4. Aux termes de l'article L. 2132-21 du code général de la propriété des personnes publiques alors applicable : " Sous réserve de dispositions législatives spécifiques, les agents de l'État assermentés à cet effet devant le tribunal de grande instance, les agents de police judiciaire et les officiers de police judiciaire sont compétents pour constater les contraventions de grande voirie ". Aux termes de l'article L. 2232-1 du code des transports dans sa rédaction applicable : " Les infractions aux dispositions du chapitre Ier sont constatées, poursuivies et réprimées comme en matière de grande voirie. / SNCF Réseau exerce concurremment avec l'État les pouvoirs dévolus à ce dernier pour la répression des atteintes à l'intégrité et à la conservation de son domaine public. / Les infractions aux dispositions du chapitre Ier peuvent en outre être constatées par les agents assermentés énumérés au I de l'article L. 2241-1 et par les agents assermentés des personnes ayant conclu une convention avec SNCF Réseau en application de l'article L. 2111-9 ". Enfin, en vertu des dispositions de l'article L. 2241-1 du même code : " I. - Sont chargés de constater par procès-verbaux les infractions aux dispositions du présent titre ainsi que les contraventions prévues par les règlements relatifs à la police ou à la sûreté du transport et à la sécurité de l'exploitation des systèmes de transport ferroviaire ou guidé, outre les officiers et les agents de police judiciaire : / (...) 3° Les agents assermentés missionnés du gestionnaire d'infrastructures de transport ferroviaire et guidé ; / 4° Les agents assermentés de l'exploitant du service de transport (...) ". Enfin, aux termes du troisième alinéa de l'article 23 de la loi du 15 juillet 1845 alors en vigueur : " Au moyen du serment prêté devant le tribunal de grande instance de leur domicile, les agents de surveillance de l'administration et des concessionnaires ou fermiers pourront verbaliser sur toute la ligne du chemin de fer auquel ils seront attachés ".

5. En premier lieu, le procès-verbal de contravention de grande voirie a été dressé le 31 janvier 2017 par M. F... E..., agissant en tant que dirigeant de l'unité UP voie Sud-Aquitaine, dépendant de la société SNCF Réseau.
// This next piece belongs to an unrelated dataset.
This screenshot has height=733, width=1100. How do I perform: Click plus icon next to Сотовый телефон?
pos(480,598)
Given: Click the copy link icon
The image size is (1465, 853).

D'une part, il résulte des dispositions précitées que tant les agents assermentés missionnés par le gestionnaire d'infrastructures de transport ferroviaire que ceux du service de transport sont habilités à constater les infractions prévues par les dispositions des articles L. 2231-1 et suivants du code des transports. D'autre part, il résulte de l'instruction, et notamment des mentions de ce procès-verbal, qui font foi jusqu'à preuve contraire, ainsi que de la carte de commissionnement produite par la société SNCF Réseau, que M. E... a été régulièrement assermenté à cet effet devant le Tribunal de grande instance de Saintes en 2005 et habilité à constater ces infractions. Enfin, les dispositions du troisième alinéa de l'article 23 de la loi du 15 juillet 1845 n'ont ni pour objet ni pour effet de restreindre le champ géographique de la compétence de l'agent assermenté au regard de son lieu de prestation de serment. Par suite, le moyen tiré de ce que le procès-verbal du 31 janvier 2017 aurait été dressé par une autorité incompétente doit être écarté.

6. En deuxième lieu, un procès-verbal de contravention de grande voirie n'est pas au nombre des décisions devant être motivées en applications des dispositions de l'article L. 211-2 du code des relations entre le public et l'administration.
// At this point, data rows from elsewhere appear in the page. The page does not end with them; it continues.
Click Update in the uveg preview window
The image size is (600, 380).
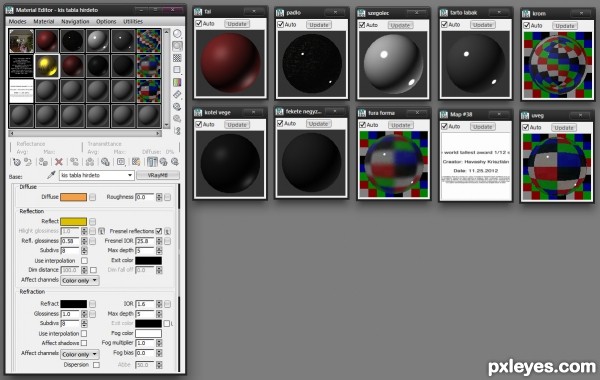coord(564,127)
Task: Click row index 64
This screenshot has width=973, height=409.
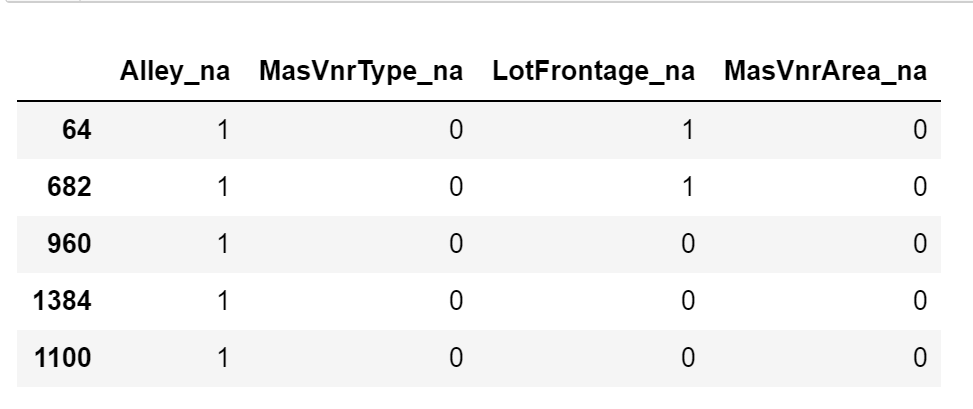Action: click(74, 130)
7. En troisième lieu, il appartient au juge administratif saisi d'un procès-verbal de contravention de grande voirie de rechercher, même d'office, les dispositions législatives ou réglementaires auxquelles contreviennent les faits qui y sont rapportés. Dès lors, la société alternative foncière Camiéta ne peut utilement se prévaloir de ce que le procès-verbal dressé le 31 janvier 2017 ne fait pas mention des dispositions du code des transports fondant des poursuites pour prétendre qu'il serait irrégulier.

8. En quatrième lieu, il résulte de l'instruction que la mise en demeure adressée par la société SNCF Réseau à la société requérante le 20 juin 2016 indique que cette dernière a réalisé, sans autorisation, sur l'emprise ferroviaire contiguë à son programme immobilier Camiéta à Urrugne, des travaux consistant dans la réalisation d'un raccordement direct de ses bassins de rétention à l'exutoire de la voie ferrée, et cite intégralement les dispositions de l'article L. 2231-5 du code des transports. Le procès-verbal dressé le 31 janvier 2017 mentionne la " présence d'un bac d'évacuation d'eau sur terrain appartenant à la SNCF, avec évacuation des eaux sur les emprises ferroviaires sans autorisation préalable ". Dès lors, le moyen tiré de ce que les griefs figurant dans ce procès-verbal seraient différents de ceux mentionnés dans la mise en demeure du 20 juin 2016 doit, en tout état de cause, être écarté.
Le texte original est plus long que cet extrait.